There are three broad areas which China would need to think about: (a) its overall dependence on external demand as well as specific dependence on imports for strategic components such as semiconductors; (b) its great financial vulnerability; and (c) Its dependence on critical sea lanes of communications which could be blocked by hostile American action in a crisis.
Thus, it would not surprise us to see China making some important policy changes to address these areas.
• Reduced reliance on foreign trade: In recent years, China’s economic strategy was based on the notion of “dual circulation” which places emphasis on both domestic as well as external demand. In the new era of greater big power contestation, China would want to substantially emphasise domestic demand and actively reduce its reliance on exports as an engine of growth so as to minimise the risk that its economy would be held hostage by US efforts to block its exports during a crisis. But to do so, it would need to tackle the deeper roots of why local consumer demand is so weak. It would need to move faster on areas such as reforming the hukou system which disadvantages the several hundred million migrant workers in urban areas and so depresses their spending power. China is also likely to double up on its import substitution efforts in areas like semiconductors.

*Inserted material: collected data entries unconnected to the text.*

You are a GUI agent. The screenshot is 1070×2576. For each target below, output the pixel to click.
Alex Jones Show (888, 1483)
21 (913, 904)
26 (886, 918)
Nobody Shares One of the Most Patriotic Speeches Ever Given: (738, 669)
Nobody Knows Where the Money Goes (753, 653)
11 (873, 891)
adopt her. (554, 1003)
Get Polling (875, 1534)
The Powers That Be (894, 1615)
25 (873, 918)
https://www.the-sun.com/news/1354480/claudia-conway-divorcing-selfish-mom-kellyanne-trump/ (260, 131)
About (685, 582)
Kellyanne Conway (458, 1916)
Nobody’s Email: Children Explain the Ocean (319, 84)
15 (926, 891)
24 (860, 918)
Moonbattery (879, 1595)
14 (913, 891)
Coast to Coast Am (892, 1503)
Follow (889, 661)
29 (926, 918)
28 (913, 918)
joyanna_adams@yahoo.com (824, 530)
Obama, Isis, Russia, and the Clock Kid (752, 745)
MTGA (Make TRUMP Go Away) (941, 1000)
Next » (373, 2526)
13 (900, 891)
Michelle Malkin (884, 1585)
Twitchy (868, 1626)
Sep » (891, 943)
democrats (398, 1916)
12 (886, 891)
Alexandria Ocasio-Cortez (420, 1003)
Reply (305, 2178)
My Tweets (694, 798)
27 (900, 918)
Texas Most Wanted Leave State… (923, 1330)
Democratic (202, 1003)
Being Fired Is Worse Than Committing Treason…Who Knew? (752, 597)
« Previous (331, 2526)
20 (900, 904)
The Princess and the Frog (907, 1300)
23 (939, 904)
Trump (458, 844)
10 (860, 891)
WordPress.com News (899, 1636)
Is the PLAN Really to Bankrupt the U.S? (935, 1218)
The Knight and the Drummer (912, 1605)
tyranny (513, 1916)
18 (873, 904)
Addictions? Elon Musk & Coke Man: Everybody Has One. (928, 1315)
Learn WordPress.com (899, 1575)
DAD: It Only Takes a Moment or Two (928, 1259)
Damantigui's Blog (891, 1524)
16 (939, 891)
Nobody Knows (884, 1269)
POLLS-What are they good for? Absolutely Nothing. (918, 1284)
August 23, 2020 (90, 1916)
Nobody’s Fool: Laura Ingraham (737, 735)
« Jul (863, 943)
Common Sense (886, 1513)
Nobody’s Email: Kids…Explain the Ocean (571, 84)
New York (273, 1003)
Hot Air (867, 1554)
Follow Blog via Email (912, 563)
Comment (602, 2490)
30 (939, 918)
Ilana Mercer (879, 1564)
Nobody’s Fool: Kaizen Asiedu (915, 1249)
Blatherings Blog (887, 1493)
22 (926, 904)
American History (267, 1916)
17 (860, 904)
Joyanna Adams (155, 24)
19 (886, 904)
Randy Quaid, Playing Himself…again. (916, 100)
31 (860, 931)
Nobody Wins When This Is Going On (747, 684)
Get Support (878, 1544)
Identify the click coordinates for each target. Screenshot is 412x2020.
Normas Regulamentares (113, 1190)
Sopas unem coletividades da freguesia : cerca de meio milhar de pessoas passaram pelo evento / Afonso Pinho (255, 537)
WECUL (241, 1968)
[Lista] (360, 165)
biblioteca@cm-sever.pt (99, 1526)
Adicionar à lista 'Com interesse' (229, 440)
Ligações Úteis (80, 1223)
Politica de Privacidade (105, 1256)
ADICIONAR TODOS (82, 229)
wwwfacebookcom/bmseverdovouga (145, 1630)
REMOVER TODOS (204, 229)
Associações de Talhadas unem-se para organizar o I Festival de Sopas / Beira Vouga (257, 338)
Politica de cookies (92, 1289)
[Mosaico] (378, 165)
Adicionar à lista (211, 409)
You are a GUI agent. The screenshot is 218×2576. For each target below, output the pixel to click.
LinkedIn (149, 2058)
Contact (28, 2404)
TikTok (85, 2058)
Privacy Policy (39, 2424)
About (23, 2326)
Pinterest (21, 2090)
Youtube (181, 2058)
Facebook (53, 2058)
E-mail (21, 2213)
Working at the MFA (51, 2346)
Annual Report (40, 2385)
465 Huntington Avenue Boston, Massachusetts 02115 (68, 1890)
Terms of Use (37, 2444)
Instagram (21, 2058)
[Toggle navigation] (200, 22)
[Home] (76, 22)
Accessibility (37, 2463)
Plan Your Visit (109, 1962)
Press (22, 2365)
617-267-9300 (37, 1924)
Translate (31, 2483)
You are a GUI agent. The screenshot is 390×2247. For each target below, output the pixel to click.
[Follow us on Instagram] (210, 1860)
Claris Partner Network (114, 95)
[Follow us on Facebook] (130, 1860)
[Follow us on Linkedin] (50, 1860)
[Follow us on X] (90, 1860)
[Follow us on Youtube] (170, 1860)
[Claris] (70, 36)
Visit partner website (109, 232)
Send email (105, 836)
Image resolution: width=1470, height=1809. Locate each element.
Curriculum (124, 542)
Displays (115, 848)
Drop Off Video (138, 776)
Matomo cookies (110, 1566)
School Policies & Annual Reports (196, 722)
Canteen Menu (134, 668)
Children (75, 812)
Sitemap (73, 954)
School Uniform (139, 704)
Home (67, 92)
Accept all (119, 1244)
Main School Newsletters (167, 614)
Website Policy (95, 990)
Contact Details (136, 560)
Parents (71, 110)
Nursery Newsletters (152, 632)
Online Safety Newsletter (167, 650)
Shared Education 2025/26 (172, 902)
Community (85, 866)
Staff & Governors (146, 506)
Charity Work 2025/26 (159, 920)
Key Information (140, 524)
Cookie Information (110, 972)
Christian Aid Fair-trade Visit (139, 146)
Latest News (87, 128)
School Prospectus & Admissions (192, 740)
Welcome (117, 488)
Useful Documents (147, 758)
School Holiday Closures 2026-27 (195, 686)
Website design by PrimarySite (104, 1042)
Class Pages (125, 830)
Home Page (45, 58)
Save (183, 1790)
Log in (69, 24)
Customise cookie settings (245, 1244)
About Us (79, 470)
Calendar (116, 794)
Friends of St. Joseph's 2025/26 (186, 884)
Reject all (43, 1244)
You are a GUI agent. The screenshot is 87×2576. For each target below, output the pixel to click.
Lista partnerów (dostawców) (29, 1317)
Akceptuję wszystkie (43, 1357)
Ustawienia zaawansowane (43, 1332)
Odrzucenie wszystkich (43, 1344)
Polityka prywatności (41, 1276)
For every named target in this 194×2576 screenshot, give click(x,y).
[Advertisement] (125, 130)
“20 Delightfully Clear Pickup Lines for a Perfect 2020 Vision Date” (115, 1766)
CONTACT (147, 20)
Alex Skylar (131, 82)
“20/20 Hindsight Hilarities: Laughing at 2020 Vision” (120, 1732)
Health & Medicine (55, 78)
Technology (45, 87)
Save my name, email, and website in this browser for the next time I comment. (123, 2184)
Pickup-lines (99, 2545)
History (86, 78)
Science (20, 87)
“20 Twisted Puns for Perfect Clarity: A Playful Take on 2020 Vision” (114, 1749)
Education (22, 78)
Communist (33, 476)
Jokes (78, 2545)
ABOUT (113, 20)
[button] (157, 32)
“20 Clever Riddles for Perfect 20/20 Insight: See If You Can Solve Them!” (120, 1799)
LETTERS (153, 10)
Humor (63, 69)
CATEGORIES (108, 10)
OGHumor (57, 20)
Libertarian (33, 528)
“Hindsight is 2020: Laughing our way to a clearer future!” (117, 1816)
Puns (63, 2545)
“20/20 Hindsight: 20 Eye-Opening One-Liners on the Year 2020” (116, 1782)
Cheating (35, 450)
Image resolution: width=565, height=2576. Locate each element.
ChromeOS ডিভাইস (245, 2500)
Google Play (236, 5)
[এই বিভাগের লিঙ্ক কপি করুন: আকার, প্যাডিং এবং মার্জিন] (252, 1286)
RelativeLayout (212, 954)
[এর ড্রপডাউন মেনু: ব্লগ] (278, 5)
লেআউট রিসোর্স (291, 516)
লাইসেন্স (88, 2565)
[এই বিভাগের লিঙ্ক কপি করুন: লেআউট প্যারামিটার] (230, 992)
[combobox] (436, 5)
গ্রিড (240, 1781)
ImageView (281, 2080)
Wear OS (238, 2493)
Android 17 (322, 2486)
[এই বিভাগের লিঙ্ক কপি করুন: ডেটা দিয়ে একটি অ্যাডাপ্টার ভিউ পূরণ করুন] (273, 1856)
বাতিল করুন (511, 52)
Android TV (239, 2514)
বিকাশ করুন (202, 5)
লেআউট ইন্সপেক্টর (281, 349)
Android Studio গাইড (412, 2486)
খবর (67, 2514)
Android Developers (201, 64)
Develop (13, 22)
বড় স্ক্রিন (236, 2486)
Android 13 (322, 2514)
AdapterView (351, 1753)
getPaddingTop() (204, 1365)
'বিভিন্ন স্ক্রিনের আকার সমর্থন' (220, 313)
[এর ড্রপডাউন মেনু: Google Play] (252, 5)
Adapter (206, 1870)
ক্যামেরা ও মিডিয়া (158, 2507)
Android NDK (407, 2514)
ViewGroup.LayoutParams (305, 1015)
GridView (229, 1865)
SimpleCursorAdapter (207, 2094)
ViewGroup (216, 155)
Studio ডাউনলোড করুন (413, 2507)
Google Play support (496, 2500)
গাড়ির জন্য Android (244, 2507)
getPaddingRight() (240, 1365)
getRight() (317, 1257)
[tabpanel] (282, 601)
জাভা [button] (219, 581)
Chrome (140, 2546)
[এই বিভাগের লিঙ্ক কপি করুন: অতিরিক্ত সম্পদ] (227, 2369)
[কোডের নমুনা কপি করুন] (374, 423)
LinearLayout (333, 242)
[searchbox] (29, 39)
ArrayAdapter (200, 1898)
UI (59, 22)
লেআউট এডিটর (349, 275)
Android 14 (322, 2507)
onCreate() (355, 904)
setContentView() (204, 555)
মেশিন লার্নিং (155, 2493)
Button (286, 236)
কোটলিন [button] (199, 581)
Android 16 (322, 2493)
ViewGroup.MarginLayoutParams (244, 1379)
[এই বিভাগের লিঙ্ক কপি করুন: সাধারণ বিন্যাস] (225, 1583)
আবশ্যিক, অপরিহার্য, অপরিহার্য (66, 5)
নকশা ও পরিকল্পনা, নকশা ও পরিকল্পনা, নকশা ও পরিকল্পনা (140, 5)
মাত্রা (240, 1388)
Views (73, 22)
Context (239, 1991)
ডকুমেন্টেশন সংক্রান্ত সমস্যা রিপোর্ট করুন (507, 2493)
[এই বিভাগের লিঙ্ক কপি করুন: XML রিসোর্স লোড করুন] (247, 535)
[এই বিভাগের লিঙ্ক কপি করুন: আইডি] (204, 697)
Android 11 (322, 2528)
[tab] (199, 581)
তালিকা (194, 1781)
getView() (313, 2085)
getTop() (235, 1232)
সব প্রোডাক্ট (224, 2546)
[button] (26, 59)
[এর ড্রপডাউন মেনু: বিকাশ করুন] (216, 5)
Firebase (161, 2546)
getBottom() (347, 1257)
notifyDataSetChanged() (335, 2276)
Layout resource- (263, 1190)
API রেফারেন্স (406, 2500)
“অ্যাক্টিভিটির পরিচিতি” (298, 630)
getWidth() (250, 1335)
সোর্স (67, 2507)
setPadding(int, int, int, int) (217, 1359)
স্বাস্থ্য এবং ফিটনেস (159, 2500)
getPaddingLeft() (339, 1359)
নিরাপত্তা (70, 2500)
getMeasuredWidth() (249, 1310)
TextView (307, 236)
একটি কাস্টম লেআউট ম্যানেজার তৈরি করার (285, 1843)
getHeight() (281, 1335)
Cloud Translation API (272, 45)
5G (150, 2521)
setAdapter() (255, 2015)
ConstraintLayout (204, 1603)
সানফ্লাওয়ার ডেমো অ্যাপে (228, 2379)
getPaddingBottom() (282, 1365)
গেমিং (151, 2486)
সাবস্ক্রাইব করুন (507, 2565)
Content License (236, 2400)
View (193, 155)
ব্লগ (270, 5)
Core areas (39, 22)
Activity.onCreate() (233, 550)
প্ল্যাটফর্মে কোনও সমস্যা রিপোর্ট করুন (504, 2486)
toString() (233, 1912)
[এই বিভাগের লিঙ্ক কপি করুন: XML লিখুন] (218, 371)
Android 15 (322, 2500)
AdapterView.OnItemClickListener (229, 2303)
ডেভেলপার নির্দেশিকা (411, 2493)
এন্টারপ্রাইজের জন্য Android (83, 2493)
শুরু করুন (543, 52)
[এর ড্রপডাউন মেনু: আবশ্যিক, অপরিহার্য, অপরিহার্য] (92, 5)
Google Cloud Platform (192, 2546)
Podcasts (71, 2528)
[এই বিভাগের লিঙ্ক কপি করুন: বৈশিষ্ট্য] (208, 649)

• Protect China against financial sanctions: China already has its homegrown rival to Swift, called the CIPS system. It will now pull out all the stops to broaden the appeal of CIPS to a much larger set of countries. Swift is reported to have 11,000 financial institutions on board while CIPS has only about 1,200. A more difficult challenge will be what to do with its hoard of foreign exchange reserves, now totalling about US$3.2 trillion ($4.4 trillion). Despite efforts to diversify these reserves out of US dollars, the bulk of its reserves are still denominated in that currency, which gives the US the ability to freeze these valuable savings, virtually at the stroke of a pen. At the very least, the pace of diversification out of US dollars into other currencies and gold will now be significantly accelerated. But at a more fundamental level, China may have to ask itself whether it even makes sense to have such a large hoard of foreign exchange reserves if it can be frozen so easily by a hostile US. More drastic measures such as running balance of payments deficits through massive investments in hard assets in friendly countries could be one way to go.
• Maintaining access to critical sea lanes of communications: China’s large dependence on imports of food, energy and critical components means that it has to guard its access to shipping lanes carefully. The two most important such lanes are the Straits of Malacca and the South China Sea – both straddled in large part by Southeast Asian countries. China may now have to work out agreements with Southeast Asian nations on how its interests in this area can be protected. China’s aggressive occupation of territories in the South China Sea claimed by other countries has not given it sufficient protection since the US Navy continues to operate in strength around those waters. China may thus have to rethink its approach to the South China Sea by perhaps adopting a more cooperative approach jointly with ASEAN.
The bottom line
If past performance is a good predictor of the future, China’s policymakers are likely to turn around the economy and deliver a reasonably robust growth rate this year. That will help Southeast Asian economies by boosting external demand.
However, where the longer-term challenges of reducing its vulnerability to hostile foreign action is concerned, the outlook is mixed. China may turn more inward-looking in its economic policies, limiting import growth. However, if it chooses to invest its savings in hard assets in fast-growing Southeast Asian economies rather than US dollar paper assets, that will help the regional economies. If it adopts a more accommodative posture towards the South China Sea in future, a thorn in China-Asean relations could be removed. Whatever the approach taken, China’s efforts in this area will have a very substantial effect on our region.